─── Data lines ───
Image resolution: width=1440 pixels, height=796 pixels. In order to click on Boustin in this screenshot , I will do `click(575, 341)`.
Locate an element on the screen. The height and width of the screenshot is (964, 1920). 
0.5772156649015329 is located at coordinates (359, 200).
───
─── Data lines ───
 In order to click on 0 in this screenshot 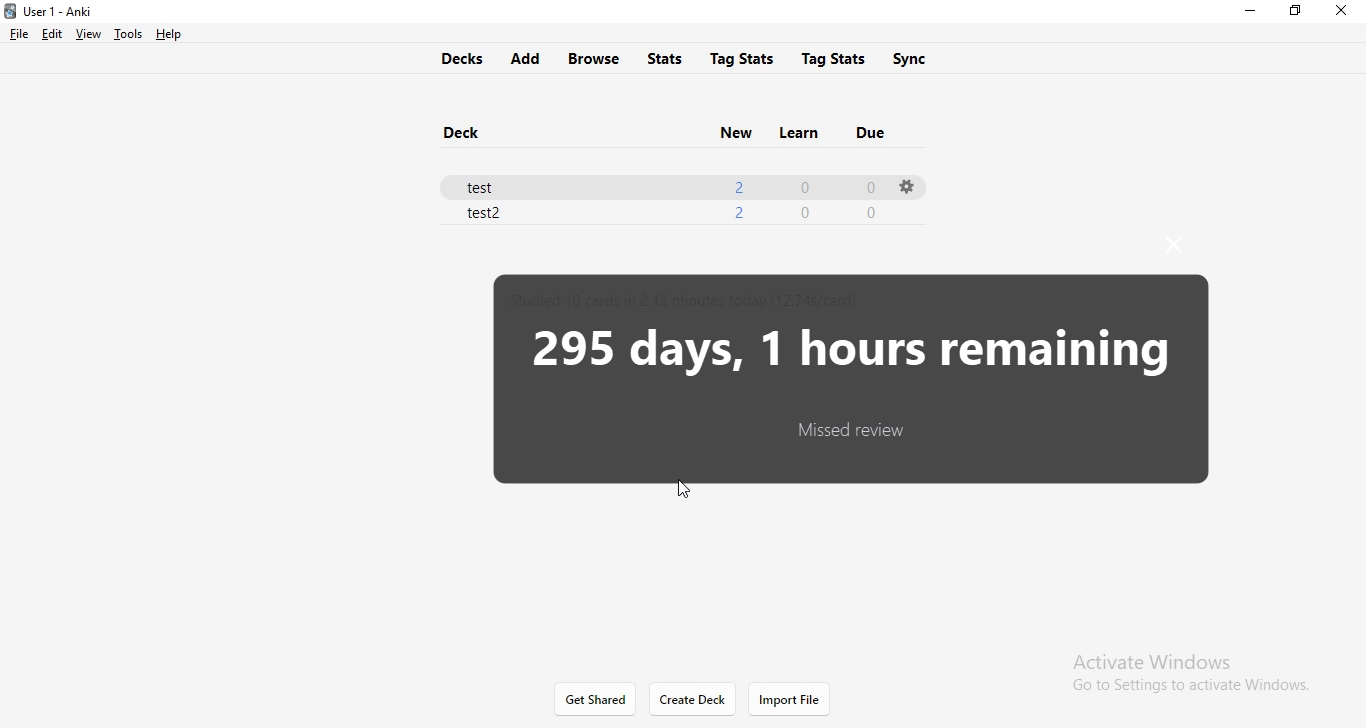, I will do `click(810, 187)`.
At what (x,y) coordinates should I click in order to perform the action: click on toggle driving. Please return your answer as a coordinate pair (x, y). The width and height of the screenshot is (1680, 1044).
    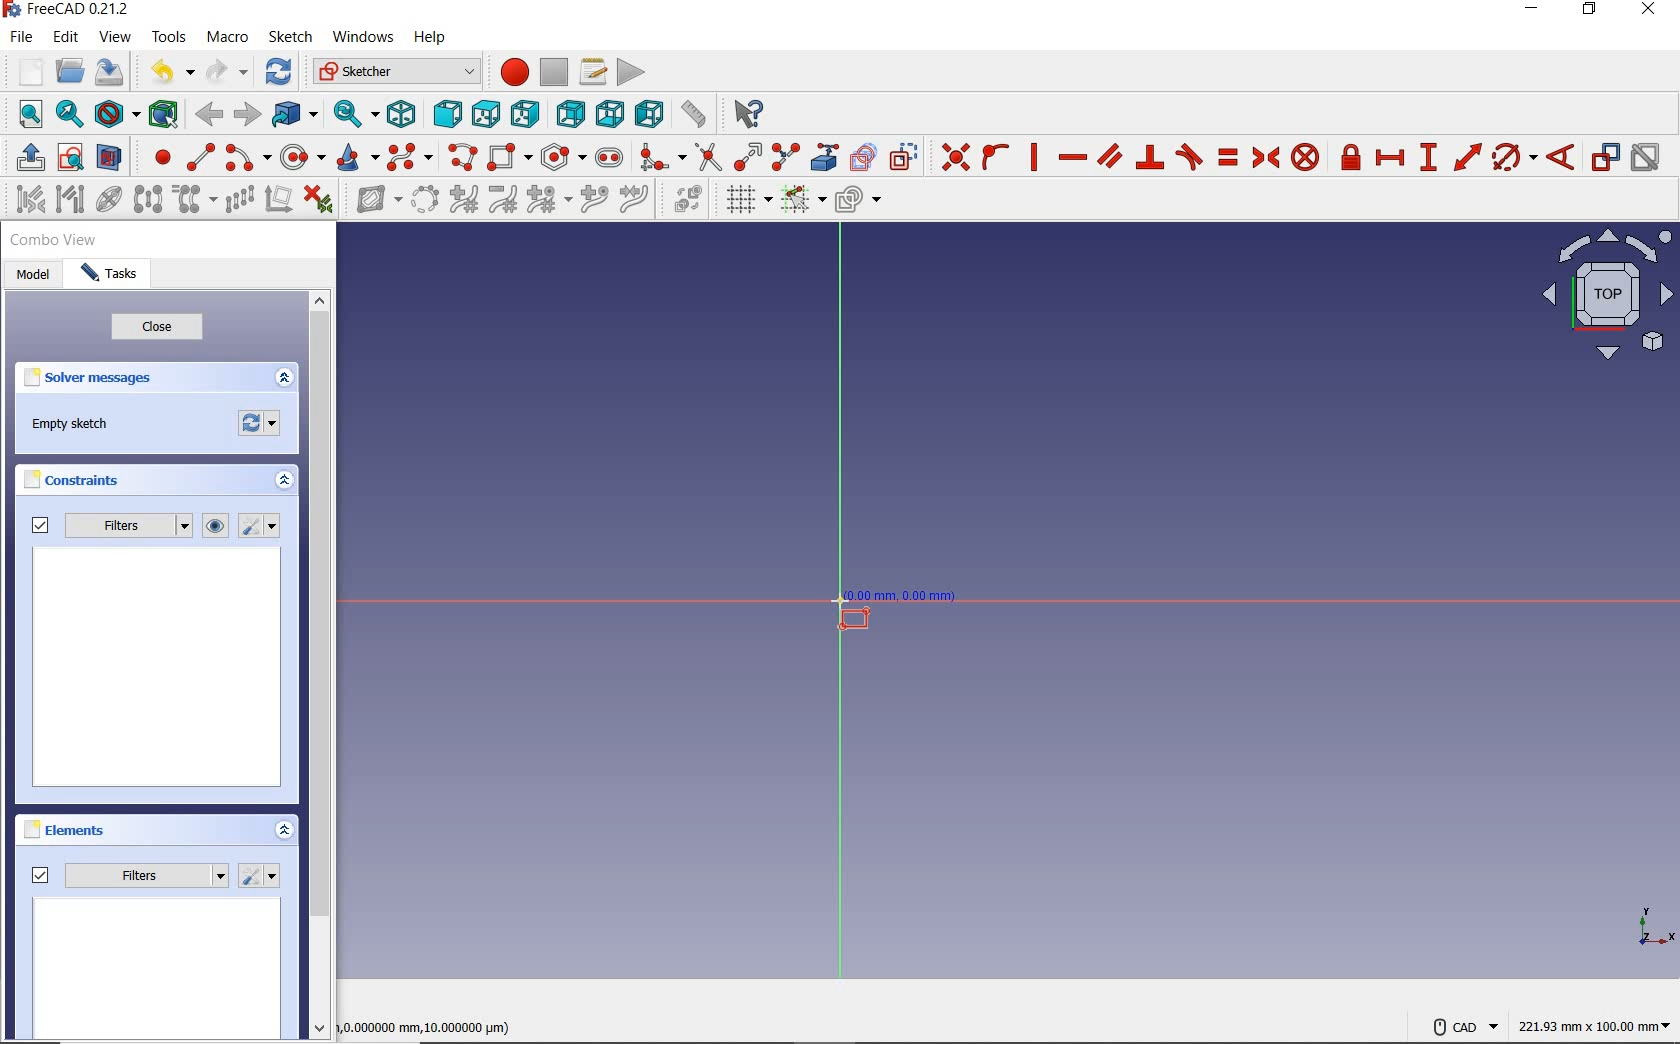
───
> Goal
Reproduce the rows between the line holding "Image resolution: width=1440" and the line holding "0.5772156649015329 is located", inclusive, swapping "pixels" for "px" and keeping everything else unchanged.

> Output below
Image resolution: width=1440 px, height=796 px. In order to click on Boustin in this screenshot , I will do `click(575, 341)`.
Locate an element on the screen. The height and width of the screenshot is (964, 1920). 
0.5772156649015329 is located at coordinates (359, 200).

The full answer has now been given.